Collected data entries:
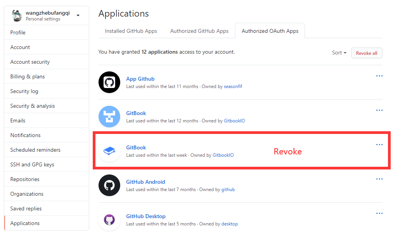This screenshot has width=393, height=232.
Task: Switch to the Installed GitHub Apps tab
Action: (131, 31)
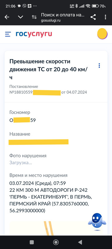Open the yellow profile avatar
The image size is (112, 249).
pyautogui.click(x=102, y=34)
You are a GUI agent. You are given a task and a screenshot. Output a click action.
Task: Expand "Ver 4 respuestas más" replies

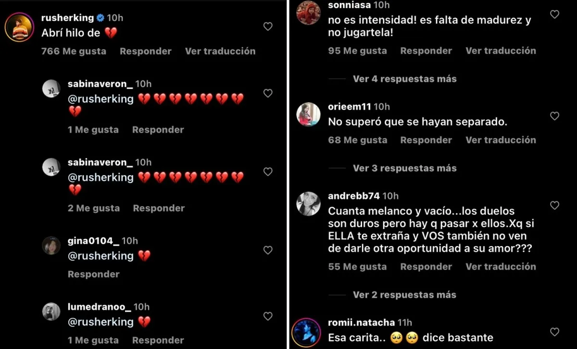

**What to do:**
From the line that contains "You are a GUI" down to the last line of the entries above, copy every line exactly and leave out the pictures.

**Result of this task:**
You are a GUI agent. You are given a task and a screenshot. Output a click action.
Task: Expand "Ver 4 respuestas más" replies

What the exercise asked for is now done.